Nigeria urges adoption of European-inspired cryptocurrency regulations

Nigeria’s cryptocurrency community has praised Europe’s Markets in Cryptocurrency Asset Regulations (MiCA) stablecoin rules as a positive development, saying it is important for jurisdictions to prioritize interests associated with cryptocurrency projects to protect local currencies.

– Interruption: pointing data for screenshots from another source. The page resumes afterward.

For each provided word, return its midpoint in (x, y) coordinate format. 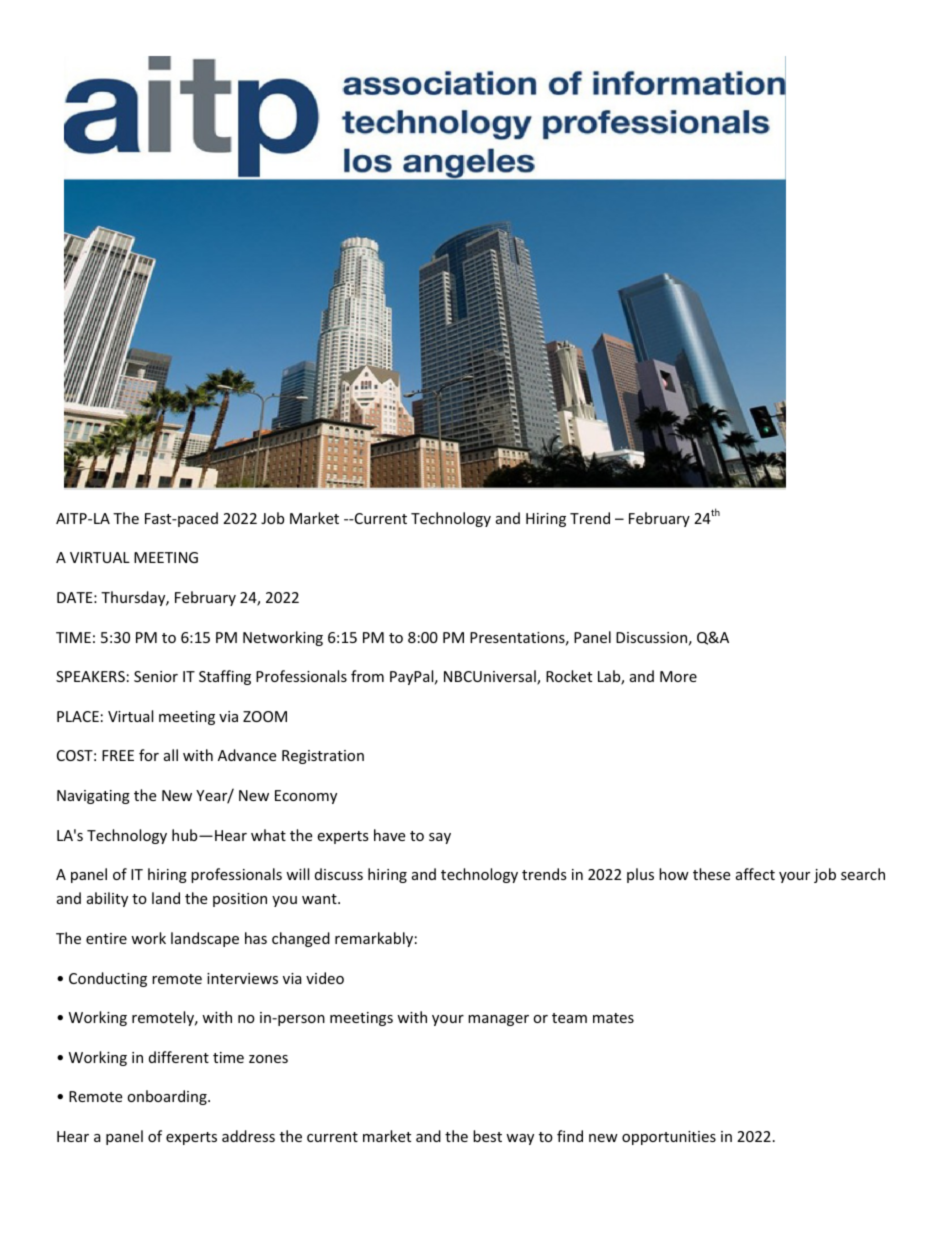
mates (613, 1018)
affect (755, 874)
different (179, 1057)
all (171, 755)
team (569, 1018)
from (367, 676)
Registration (323, 757)
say (440, 838)
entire (106, 938)
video (325, 978)
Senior (156, 676)
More (678, 676)
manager (498, 1020)
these (711, 874)
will (297, 874)
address (248, 1136)
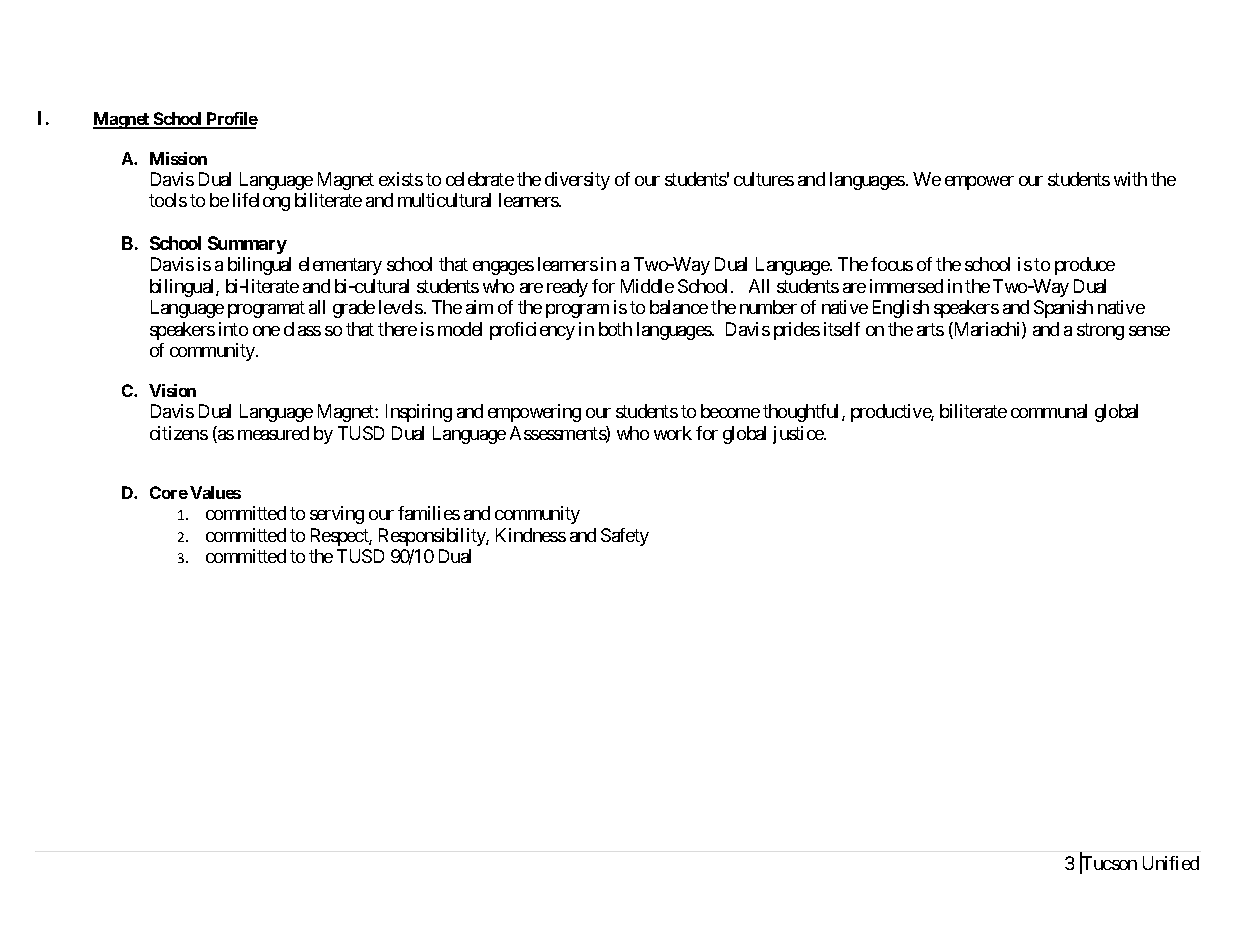 The image size is (1233, 952). I want to click on balance, so click(679, 307).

In an interview with Cointelegraph, Nigerian data and policy analyst Obinna Uzoize shared his thoughts on what the Economic Community of West African States (ECOWAS) can learn from Europe’s MiCA. He highlighted the numerous benefits that ECOWAS’ crypto regulatory framework would bring to member states.

MiCA’s Stablecoin System

Uzoije pointed out that stablecoins are currently the most prominent use case for crypto assets. According to him, Africa in particular has more transactions using stablecoins than any other digital asset.

In this context, MiCA’s “Stablecoin Regime”, which comes into effect on June 30, will be a significant milestone for crypto asset regulation in Europe and potentially beyond.

Without a transition period, the regulation will require issuers and other entities to obtain a MiCA license to publicly offer or trade asset-referenced tokens (ARTs) or electronic money tokens (EMTs) within the European Union.

Attracting Cryptocurrency Investors to ECOWAS

According to Uzoije, the current leadership of ECOWAS by Nigerian President Bola Tinubu provides the perfect opportunity for the organization to develop a regulatory framework for cryptocurrency projects.

Meanwhile, some ECOWAS countries, such as Sierra Leone, have strict or outright bans on cryptocurrencies. The application of an overall regulatory framework by ECOWAS across its 15 member countries could help alleviate these restrictions.

Related: Bitstamp to Discontinue Tether’s Euro Stablecoin Under New MiCA Regulations

A unified regulatory framework for all ECOWAS member states would provide much-needed clarity to potential cryptocurrency investors. Uzoije suggested that ECOWAS-specific rules would simplify investments across member states and eliminate the need to comply with multiple national regulations.

“This could attract more investors by addressing one of the major global drawbacks of cryptocurrency investing: regulatory uncertainty.”

Uzoije spoke considering that Nigerian authorities have cited money laundering as a significant issue with Binance in the ongoing dispute. ECOWAS can strengthen anti-money laundering by establishing a uniform regulatory framework across member countries.

According to Uzoizze, this will simplify the tracking of money laundering by cryptocurrency institutions within ECOWAS. Terrorism, a major concern, is also linked to cryptocurrency financing. Clear regulations will help authorities tackle the financing of terrorism.